The Clone diffs and materialize results button allows you to rerun existing data diffs with results materialized in the warehouse, as well as any other desired modifications.

Column Profiles

Column Profiles displays aggregate statistics and distributions including averages, counts, ranges, and histogram charts representing column-level differences.

The Show filters button allows you to adjust chart values by relative (percentage) or absolute numbers.

Values

This tab displays rows where at least one column value differs between the datasets being compared. It is useful for quickly assessing the extent of discrepancies between the two datasets.

The Show filters button enables the following features:

  • Highlight characters: highlight value differences between tables
  • % of difference: filters and displays columns based on the specified percentage range of value differences

Timeline

The Timeline tab is a specialized feature that only appears if the time-series dimension column has been selected. It graphically represents data differences over time to highlight discrepancies.

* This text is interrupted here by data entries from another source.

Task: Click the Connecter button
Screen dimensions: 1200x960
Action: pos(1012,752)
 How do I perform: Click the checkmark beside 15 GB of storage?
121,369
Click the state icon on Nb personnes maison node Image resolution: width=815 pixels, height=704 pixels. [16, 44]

It only displays columns with data differences, and differences are presented as the share of mismatched data (percentage mismatched).

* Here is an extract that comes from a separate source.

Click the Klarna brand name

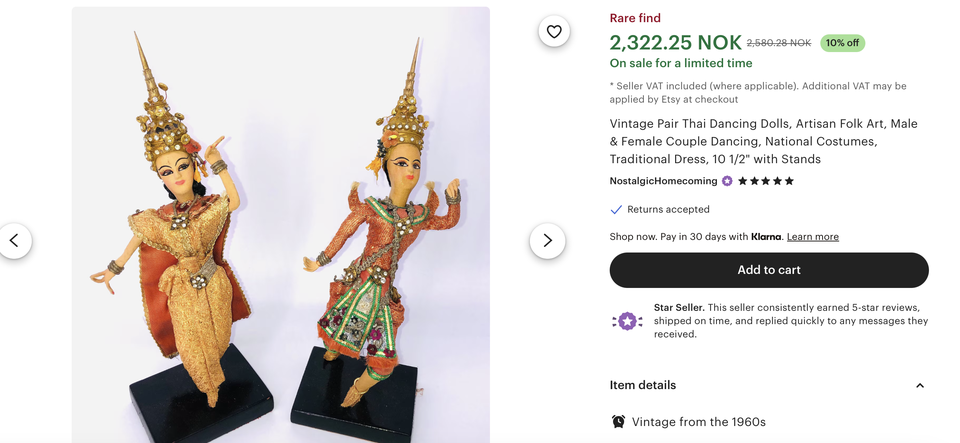tap(766, 237)
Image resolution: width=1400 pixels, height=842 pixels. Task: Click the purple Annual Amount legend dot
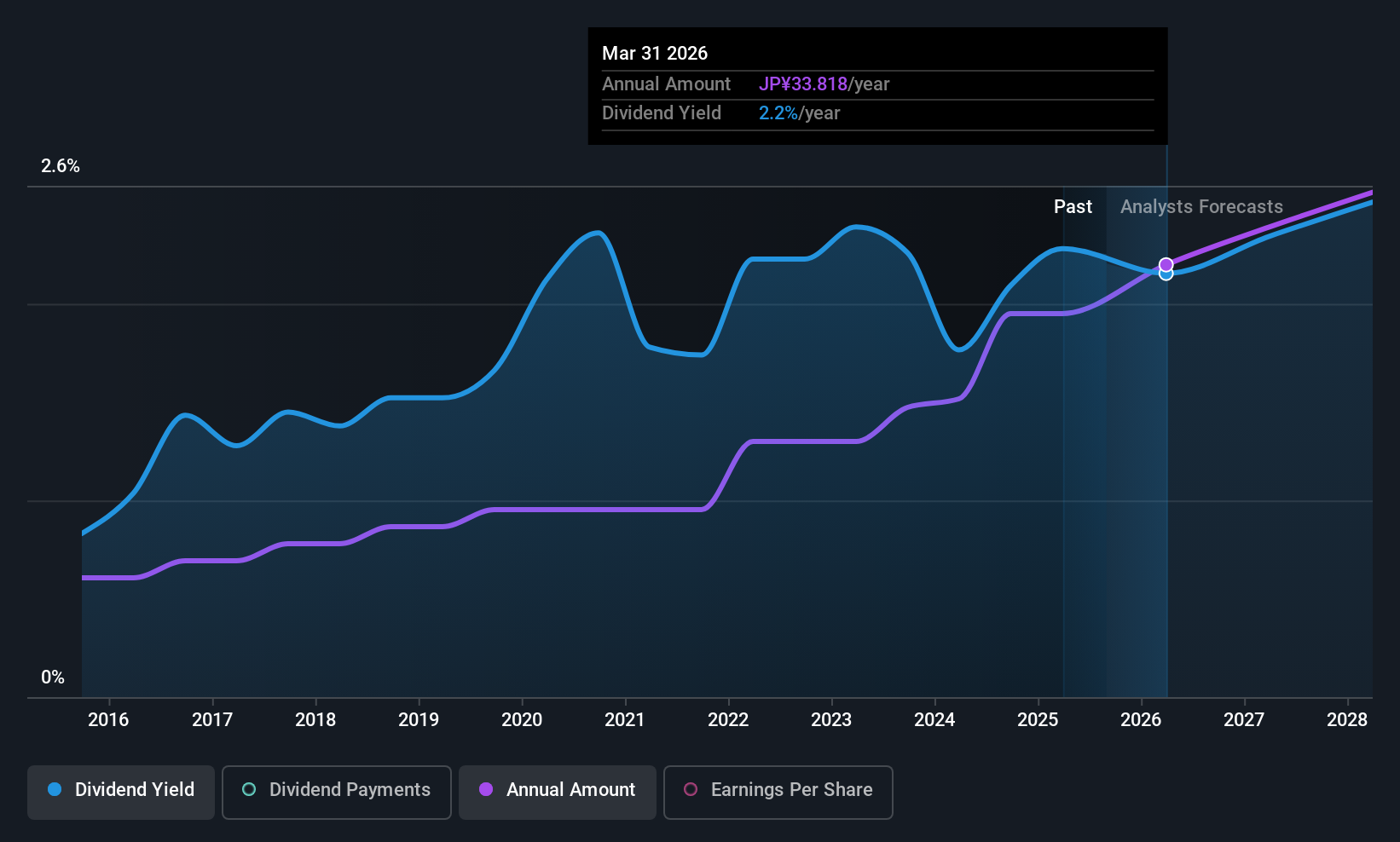(486, 790)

This feature offers enhanced clarity in pinpointing inconsistencies, supports informed decision-making through visual data representation, and increases efficiency in identifying and resolving data-related issues.

The Timeline feature is particularly useful in scenarios where an incremental model is mismanaged, leading to improper backfilling. It allows users to visually track the inconsistencies that arise over time due to the mismanagement. This graphical representation makes it easier to pinpoint the specific time frames where the errors occurred, facilitating a more targeted approach to rectify these issues.

It is also useful in correlating data differences with specific time intervals that coincide with changing data connections. When switching over or stitching together different data connections, there’s often a shift in how data behaves over time. The Timeline graph helps flag the potential impact of the source change on data consistency and integrity.

Downstream Impact

This tab displays all associated BI and data app dependencies, such as dashboards and views, linked to the compared datasets. This helps visually illustrate the impact of data changes on downstream data assets.

Each listed dependency is shown with a link to its lineage diagram within Datafold’s column-level lineage. You can you can filter by tables or columns within tables, or open this view in Data Explorer for further analysis.